Gab es früher eigentlich nur kleine, unscheinbare Holzkonstruktionen fallen heute teilweise recht hohe und vollverkleidete Ansitze auf Feldern oder am Waldrand auf.
Nicht jeder Ansitz dient dazu, von dort aus Wild zu erlegen, sagt Schrambergs Hegeringleiter Markus Klausmann (Rötenberg). Und von daher gebe es völlig unterschiedliche Anforderungen an solch einen Ansitz.
Aber gibt es eine Regelung, was ein Jäger darf und was nicht? Gibt es eine Höhenbeschränkung oder ist ein Bauantrag erforderlich. Wir haben beim Landratsamt Rottweil nachgefragt.
„Es gibt keine gesetzliche Regelung, welche Höhe exakt ein Hochsitz haben darf, allerdings zahlreiche andere Vorschriften rund um den Bau von Hochsitzen,“ weiß Andrea Schmider, Sprecherin des Landratsamts. So gebe es unter anderem Regelungen im Jagd- und Wildtiermanagementgesetz.
„Zur Zustimmung verpflichtet“
In dem Gesetz sei geregelt, dass die „jagdausübungsberechtigte Person darf auf land- und forstwirtschaftlich genutzten Grundstücken besondere Anlagen wie Ansitze, Jagdhütten, Futterplätze und andere ähnliche Jagdeinrichtungen nur mit Zustimmung der Grundeigentümerin oder des Grundeigentümers errichten; die Eigentümerin oder der Eigentümer ist zur Erteilung der Zustimmung verpflichtet, wenn ihr oder ihm die Duldung der Anlage zugemutet werden kann und sie oder er eine angemessene Entschädigung erhält.“
Einigung mit dem Eigentümer der Fläche
In der Regel werde der Waldbesitzer, in dessen Wald ein Jäger seine Jagdpacht habe, dem Hochsitzbau zustimmen, weil er selbst ein vitales Interesse daran hat, dass er die Jagd in seinem Wald ausübe.
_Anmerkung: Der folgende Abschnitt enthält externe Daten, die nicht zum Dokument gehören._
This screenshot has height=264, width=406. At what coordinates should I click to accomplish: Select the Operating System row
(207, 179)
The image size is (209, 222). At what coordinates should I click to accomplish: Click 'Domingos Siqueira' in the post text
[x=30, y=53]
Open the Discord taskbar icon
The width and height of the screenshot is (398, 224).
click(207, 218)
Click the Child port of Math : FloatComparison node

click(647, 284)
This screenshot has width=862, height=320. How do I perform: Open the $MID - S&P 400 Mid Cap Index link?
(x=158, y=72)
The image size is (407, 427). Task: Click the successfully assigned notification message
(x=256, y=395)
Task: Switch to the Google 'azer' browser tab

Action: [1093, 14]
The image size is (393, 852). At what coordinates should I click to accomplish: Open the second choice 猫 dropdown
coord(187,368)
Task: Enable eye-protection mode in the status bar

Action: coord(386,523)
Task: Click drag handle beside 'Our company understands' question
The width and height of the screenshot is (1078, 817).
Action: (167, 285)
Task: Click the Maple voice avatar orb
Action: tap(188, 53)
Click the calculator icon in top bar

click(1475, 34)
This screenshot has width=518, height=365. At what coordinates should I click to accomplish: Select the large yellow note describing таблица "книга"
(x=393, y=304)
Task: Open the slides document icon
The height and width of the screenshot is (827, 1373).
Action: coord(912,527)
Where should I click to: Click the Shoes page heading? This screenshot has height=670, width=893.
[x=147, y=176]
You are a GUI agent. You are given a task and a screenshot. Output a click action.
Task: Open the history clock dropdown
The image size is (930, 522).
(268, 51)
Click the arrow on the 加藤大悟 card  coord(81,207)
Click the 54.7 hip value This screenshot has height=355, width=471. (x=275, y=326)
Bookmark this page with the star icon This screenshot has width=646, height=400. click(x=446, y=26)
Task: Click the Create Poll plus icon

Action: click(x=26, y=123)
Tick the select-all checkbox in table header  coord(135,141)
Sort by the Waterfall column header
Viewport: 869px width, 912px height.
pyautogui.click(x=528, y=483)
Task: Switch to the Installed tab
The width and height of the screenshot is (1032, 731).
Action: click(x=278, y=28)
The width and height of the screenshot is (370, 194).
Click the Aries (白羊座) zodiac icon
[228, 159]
Was „zumutbar“ ist, werde bilateral im Gespräch geklärt.
Stimme ein Grundeigentümer oder -eigentümerin trotz Zumutbarkeit nicht zu, könne das für ihn Folgen haben, da der Anspruch auf Schadenersatz bei Wildschäden erlöschen kann, so Schmider.
Das heißt nach den Worten der Sprecherin, die selbst auch Jägerin ist: „Wenn ich keine angemessene Jagdeinrichtung, also einen Hochsitz, errichten kann und damit nur eingeschränkte oder gar keine Möglichkeiten zur Jagd habe, kann ich als Jagdpächter auch nicht für den entstandenen Wildschaden verantwortlich gemacht werden.“
„Verfahrensfreies Vorhaben“
Neben dem Jagd- und Wildtiermanagementgesetz regle die Landesbauordnung so genannte „Verfahrensfreien Vorhaben“, zu denen Hochsitze gehören. „Ich benötige also keine Baugenehmigung.“
Was am Ende dann ein „sicherer“ Hochsitz sei, sei wiederum über die Unfallverhütungsvorschrift der Sozialversicherung für Landwirtschaft, Forsten und Gartenbau geregelt. Und logischerweise in den von der Berufsgenossenschaft im weiteren vorgegebenen Regelwerken.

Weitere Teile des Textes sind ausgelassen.